* [Exercise objective]:
Of the entries below, return only those lines from the line with "Site officiel (76, 602)" to the line with "MangAnime 2026 (91, 1213)", exactly, both included.

______________________________

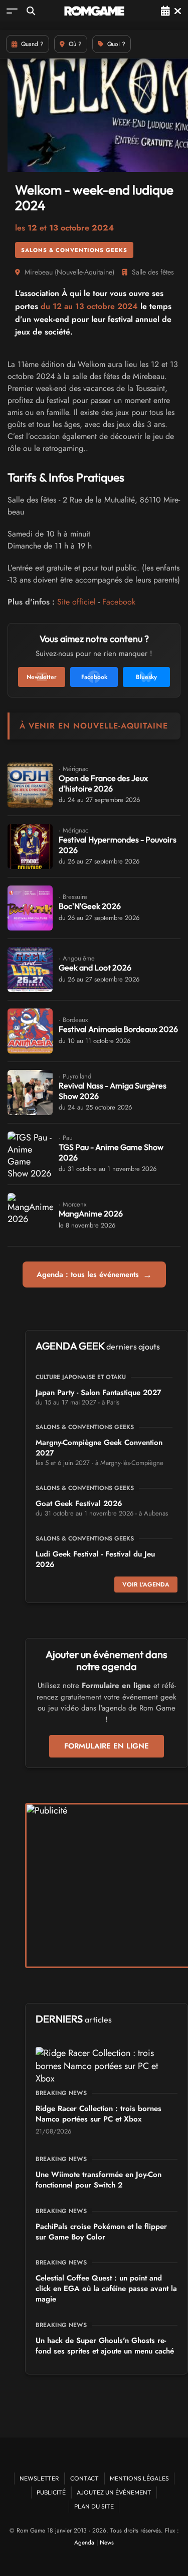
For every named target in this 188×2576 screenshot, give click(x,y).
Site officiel (76, 602)
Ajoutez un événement (114, 2492)
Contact (84, 2478)
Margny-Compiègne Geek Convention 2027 (99, 1447)
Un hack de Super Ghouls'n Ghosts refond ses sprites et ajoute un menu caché (105, 2345)
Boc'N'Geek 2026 (90, 906)
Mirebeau (39, 272)
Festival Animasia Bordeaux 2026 (118, 1029)
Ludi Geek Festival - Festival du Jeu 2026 (95, 1559)
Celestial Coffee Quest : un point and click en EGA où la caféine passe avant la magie (106, 2288)
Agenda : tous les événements (94, 1274)
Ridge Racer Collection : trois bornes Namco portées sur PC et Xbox (98, 2113)
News (107, 2542)
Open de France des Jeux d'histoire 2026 (103, 783)
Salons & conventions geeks (74, 250)
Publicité (51, 2492)
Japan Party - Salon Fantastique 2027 (98, 1392)
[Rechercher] (31, 10)
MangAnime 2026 (91, 1213)
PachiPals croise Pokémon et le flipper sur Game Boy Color (101, 2231)
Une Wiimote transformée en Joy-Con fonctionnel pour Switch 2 (98, 2179)
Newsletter (39, 2478)
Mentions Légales (139, 2478)
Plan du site (94, 2506)
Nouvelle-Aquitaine (84, 272)
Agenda (84, 2542)
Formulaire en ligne (106, 1746)
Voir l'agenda (145, 1584)
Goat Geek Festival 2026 (79, 1503)
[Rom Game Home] (94, 11)
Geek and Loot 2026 (95, 967)
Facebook (118, 602)
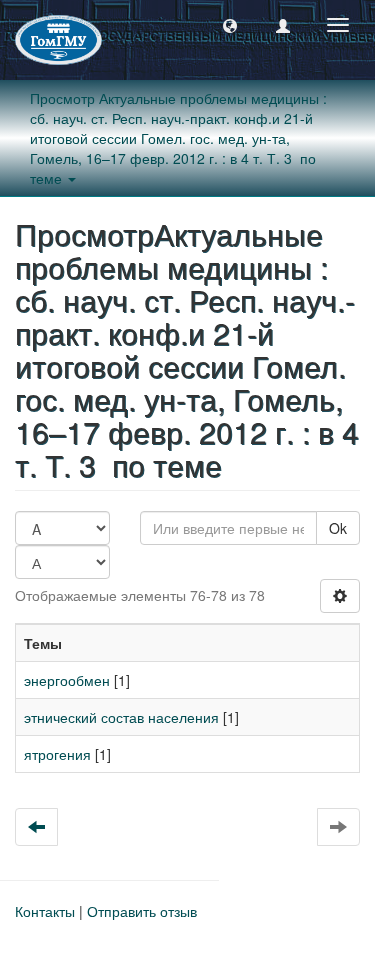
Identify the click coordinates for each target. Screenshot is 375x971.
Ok (338, 528)
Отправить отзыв (142, 911)
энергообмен (67, 680)
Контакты (45, 911)
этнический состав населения (121, 717)
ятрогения (57, 754)
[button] (230, 25)
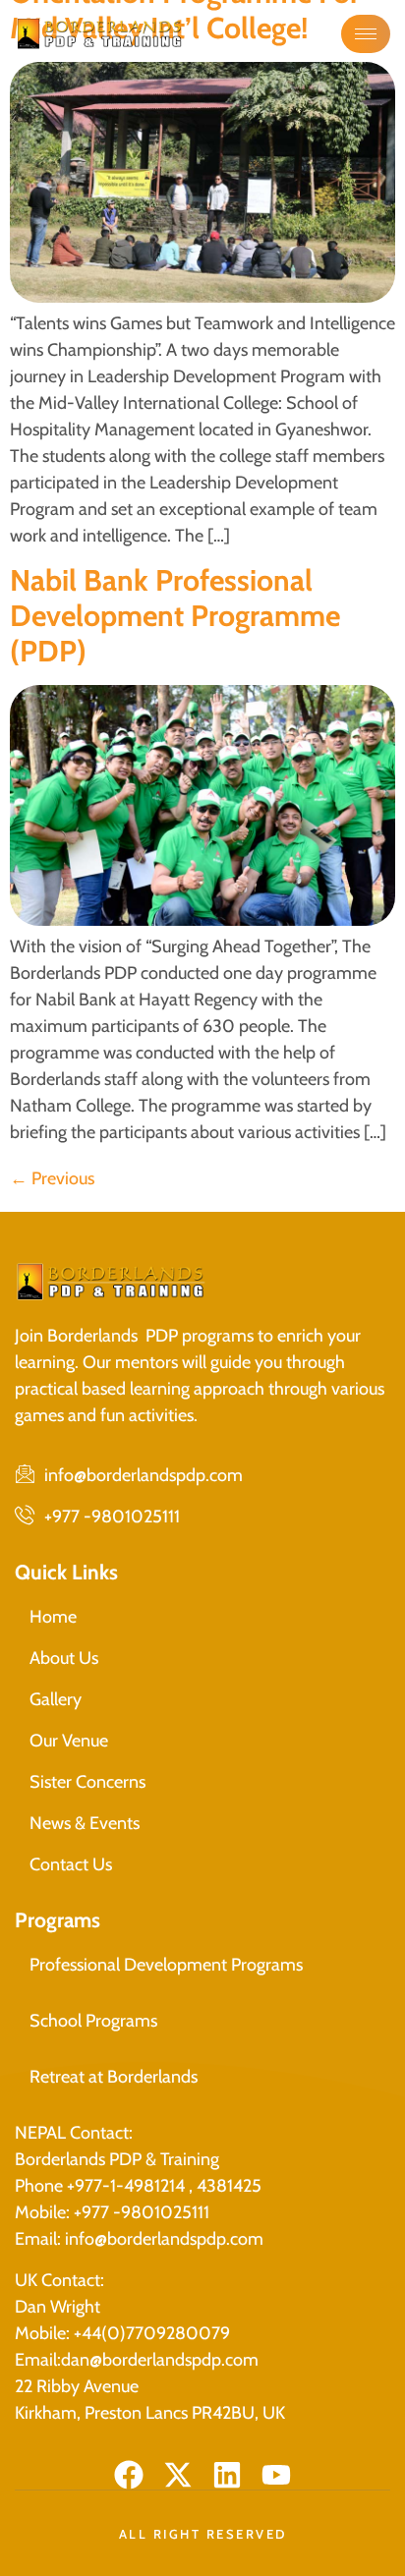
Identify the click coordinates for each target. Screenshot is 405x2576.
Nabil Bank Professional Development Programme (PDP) (175, 615)
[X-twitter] (178, 2475)
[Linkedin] (227, 2475)
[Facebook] (129, 2475)
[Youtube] (276, 2475)
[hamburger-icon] (365, 34)
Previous (52, 1178)
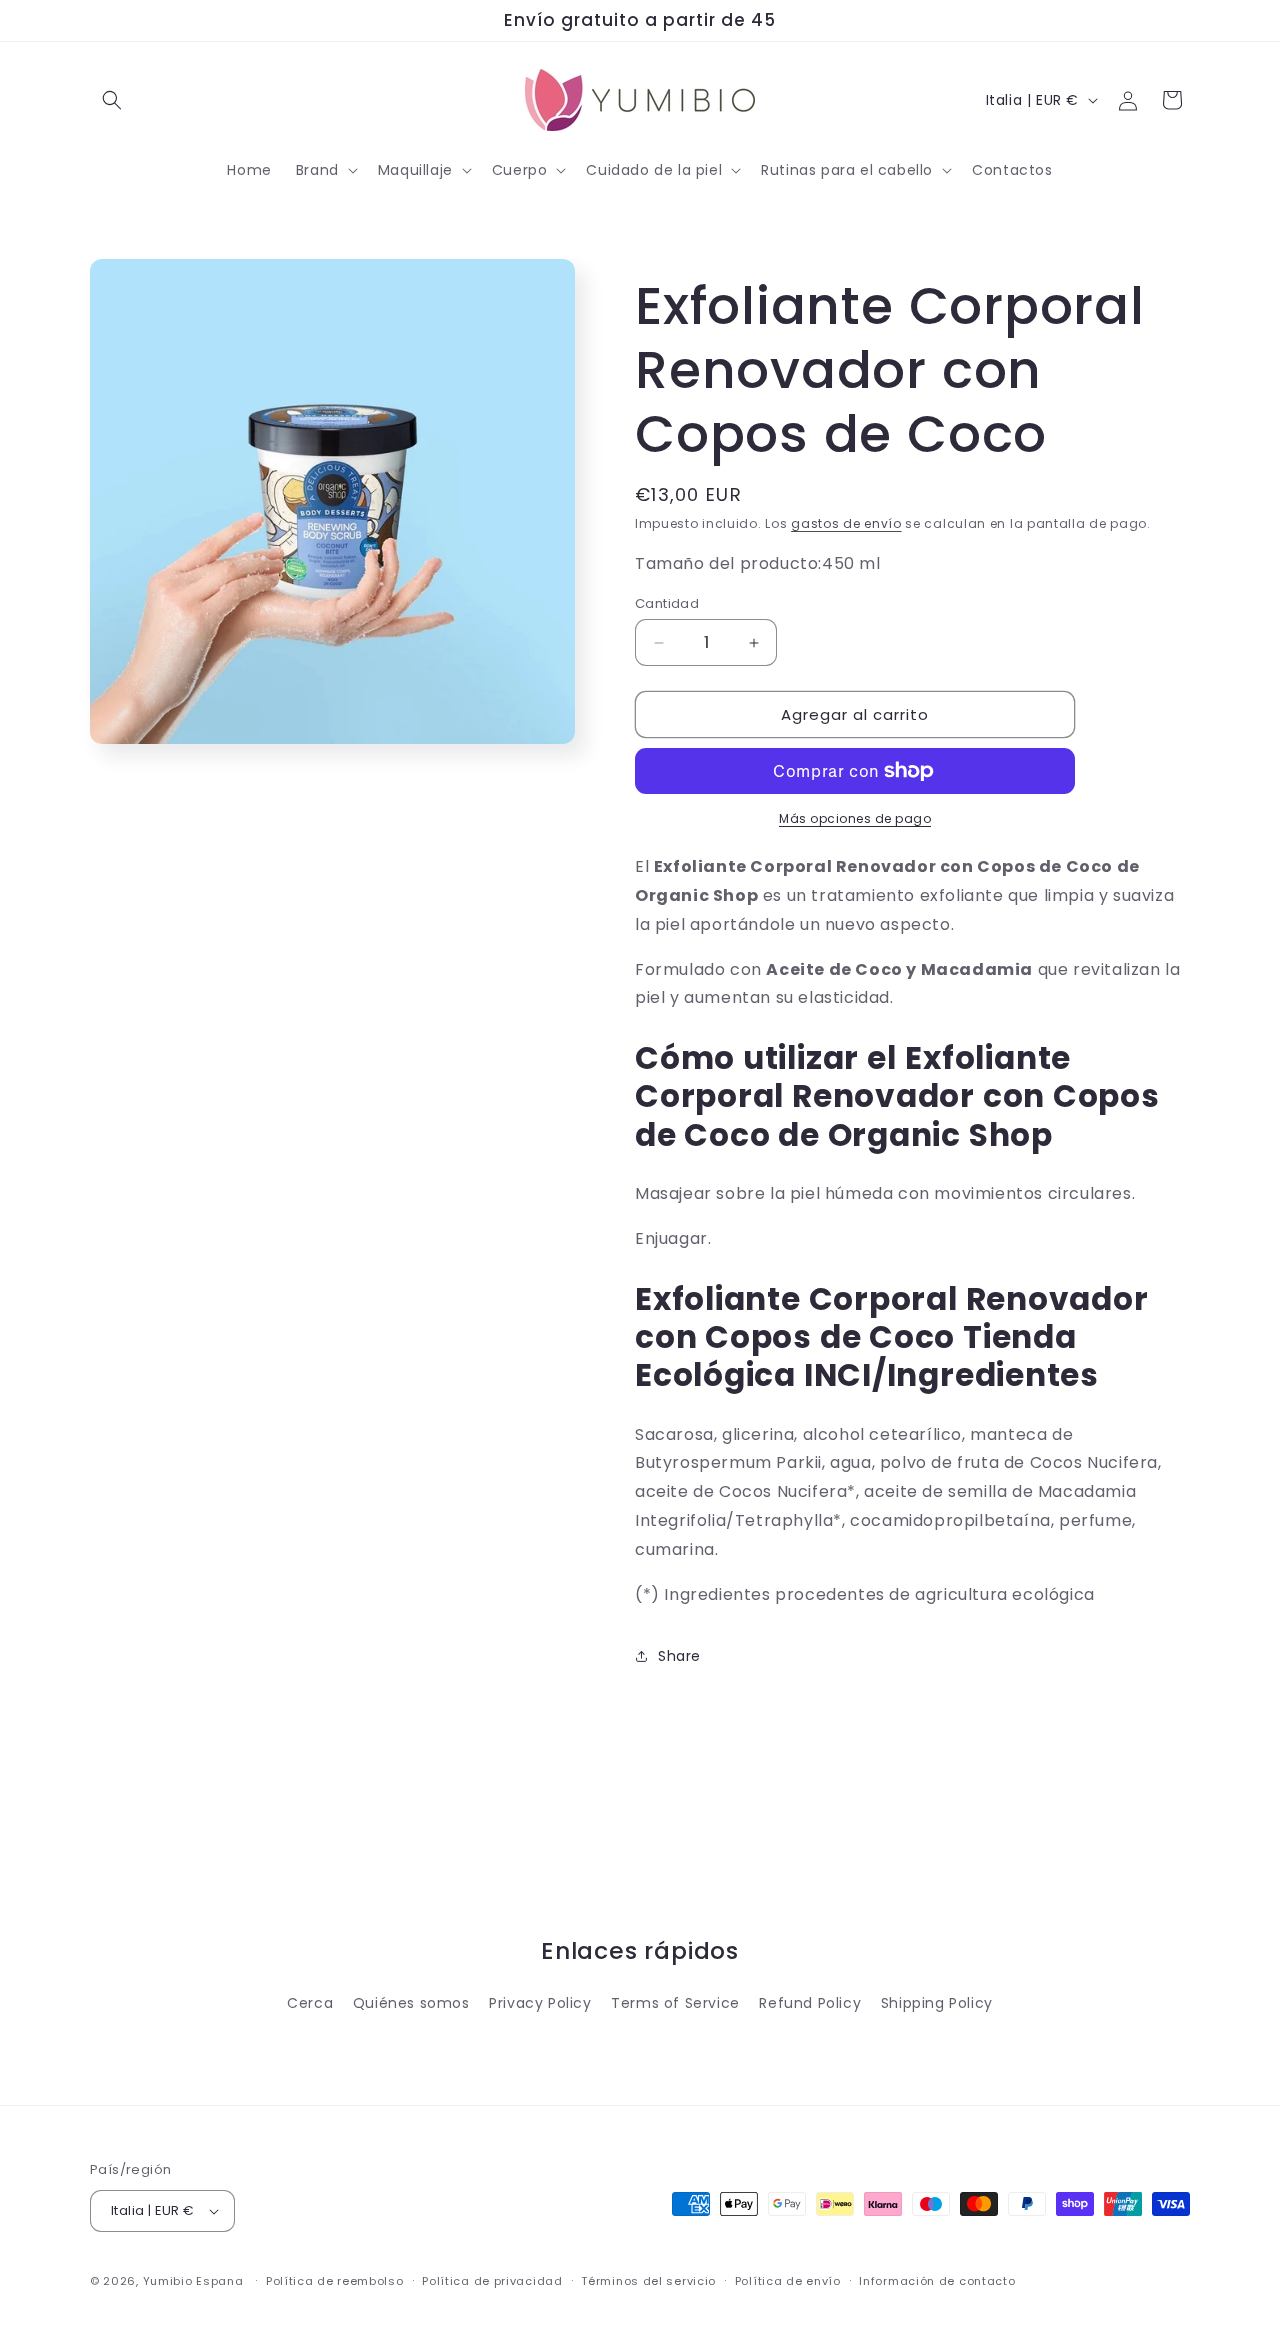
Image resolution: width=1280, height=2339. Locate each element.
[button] (325, 170)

______________________________

* [Worked solution]:
Site officiel (76, 602)
Ajoutez un événement (114, 2492)
Contact (84, 2478)
Margny-Compiègne Geek Convention 2027 (99, 1447)
Un hack de Super Ghouls'n Ghosts refond ses sprites et ajoute un menu caché (105, 2345)
Boc'N'Geek 2026 (90, 906)
Mirebeau (39, 272)
Festival Animasia Bordeaux 2026 (118, 1029)
Ludi Geek Festival - Festival du Jeu 2026 (95, 1559)
Celestial Coffee Quest : un point and click en EGA où la caféine passe avant la magie (106, 2288)
Agenda : tous les événements (94, 1274)
Ridge Racer Collection : trois bornes Namco portées sur PC et Xbox (98, 2113)
News (107, 2542)
Open de France des Jeux d'histoire 2026 (103, 783)
Salons & conventions geeks (74, 250)
Publicité (51, 2492)
Japan Party - Salon Fantastique 2027 (98, 1392)
[Rechercher] (31, 10)
MangAnime 2026 (91, 1213)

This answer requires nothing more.